Class Agnostic Instance-level Descriptor for Visual Instance Search
Qi-Ying Sun, Wan-Lei Zhao, Hui-Ying Xie, Yi-Bo Miao, Chong-Wah Ngo
TL;DR
CLAID tackles the instance search problem by building a class-agnostic, multi-granularity descriptor from self-supervised ViT features. It uses a top-down hierarchical bisecting clustering with adaptive termination and dummy-node filtering to produce about 30 region-level descriptors per image, which are then pooled via RoI pooling to form a uniform, class-agnostic feature set for image and instance retrieval. The key contributions are the hierarchical detector, the termination and dummy-node mechanisms, and extensive experiments showing strong performance on instance search and image retrieval across multiple benchmarks, with backbone-agnostic compatibility including SigLIP. This approach delivers scalable, robust instance localization under occlusion and unknown categories, enabling integrated search systems that span text-to-instance search, instance search, and image retrieval.
Abstract
Despite the great success of the deep features in content-based image retrieval, the visual instance search remains challenging due to the lack of effective instance-level feature representation. Supervised or weakly supervised object detection methods are not the appropriate solutions due to their poor performance on the unknown object categories.
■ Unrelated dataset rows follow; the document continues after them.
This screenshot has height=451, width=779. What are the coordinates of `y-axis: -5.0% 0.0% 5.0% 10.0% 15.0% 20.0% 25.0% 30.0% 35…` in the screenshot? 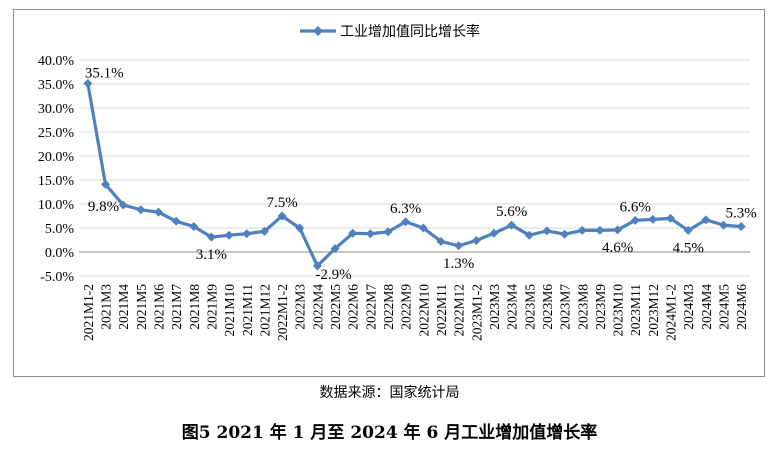 It's located at (56, 170).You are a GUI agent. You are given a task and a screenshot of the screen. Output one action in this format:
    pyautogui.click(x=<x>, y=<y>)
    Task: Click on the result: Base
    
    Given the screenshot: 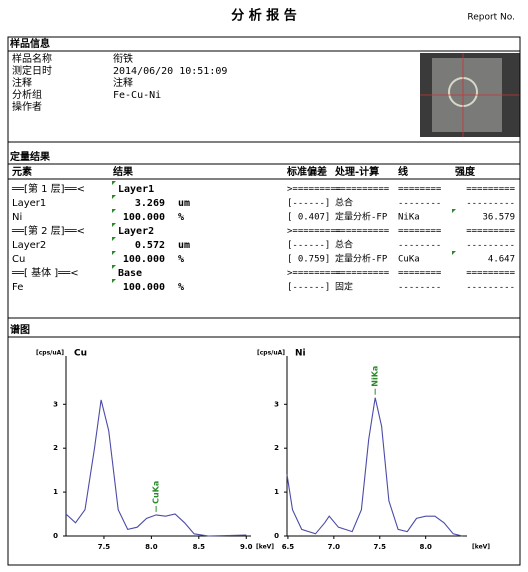 What is the action you would take?
    pyautogui.click(x=130, y=274)
     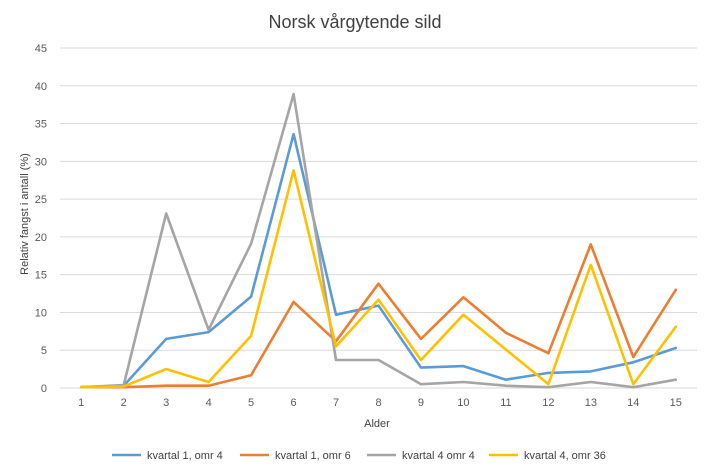 What do you see at coordinates (438, 456) in the screenshot?
I see `legend-label: kvartal 4 omr 4` at bounding box center [438, 456].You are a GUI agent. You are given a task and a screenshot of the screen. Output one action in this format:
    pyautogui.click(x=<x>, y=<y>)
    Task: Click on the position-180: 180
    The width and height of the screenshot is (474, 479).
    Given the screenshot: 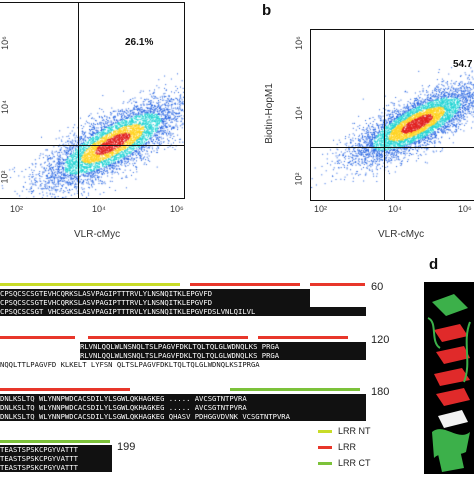 What is the action you would take?
    pyautogui.click(x=380, y=392)
    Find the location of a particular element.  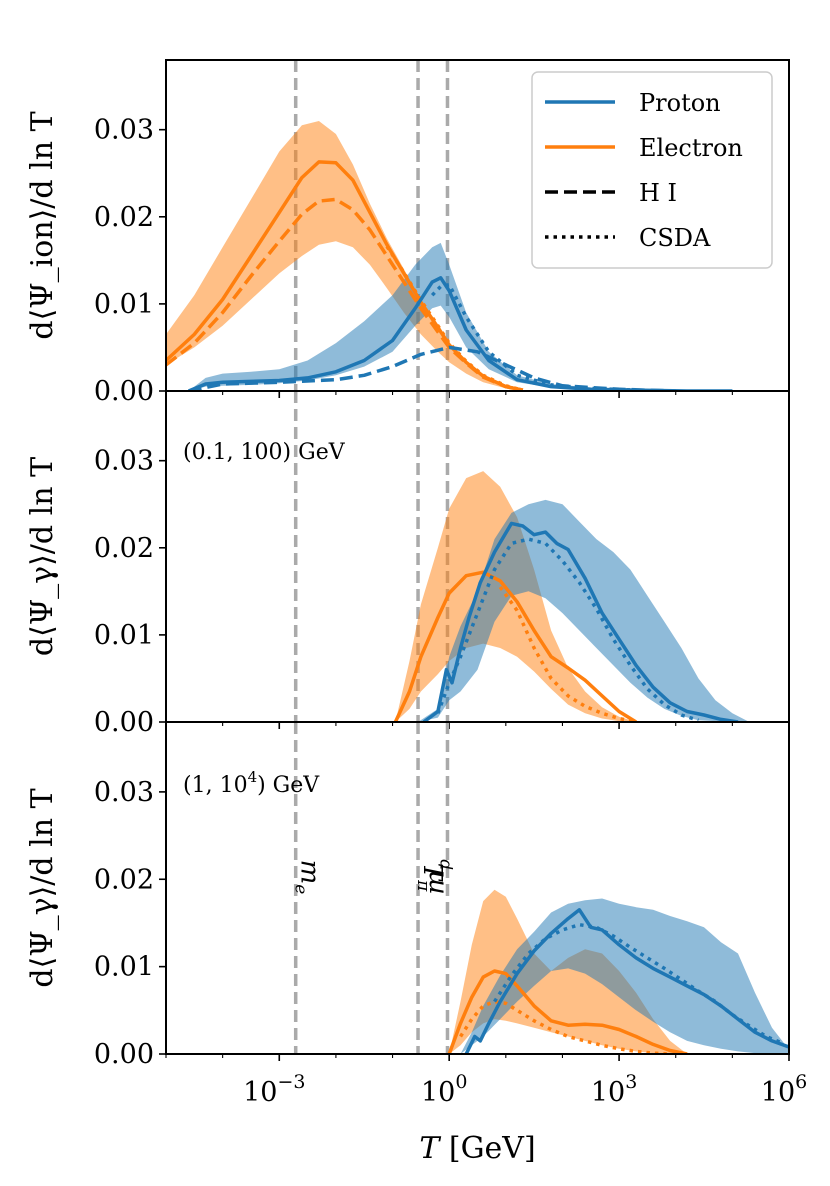

legend-label-2: H I is located at coordinates (658, 193).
In this paper, based on the feature set output from self-supervised ViT, the instance-level region discovery is modeled as detecting the compact feature subsets in a hierarchical fashion. The hierarchical decomposition results in a hierarchy of instance regions. On the one hand, this kind of hierarchical decomposition well addresses the problem of object embedding and occlusions, which are widely observed in real scenarios. On the other hand, the non-leaf nodes and leaf nodes on the hierarchy correspond to the instance regions in different granularities within an image. Therefore, features in uniform length are produced for these instance regions, which may cover across a dominant image region, an integral of multiple instances, or various individual instances. Such a collection of features allows us to unify the image retrieval, multi-instance search, and instance search into one framework. The empirical studies on three benchmarks show that such an instance-level descriptor remains effective on both the known and unknown object categories. Moreover, the superior performance is achieved on single-instance and multi-instance search, as well as image retrieval tasks.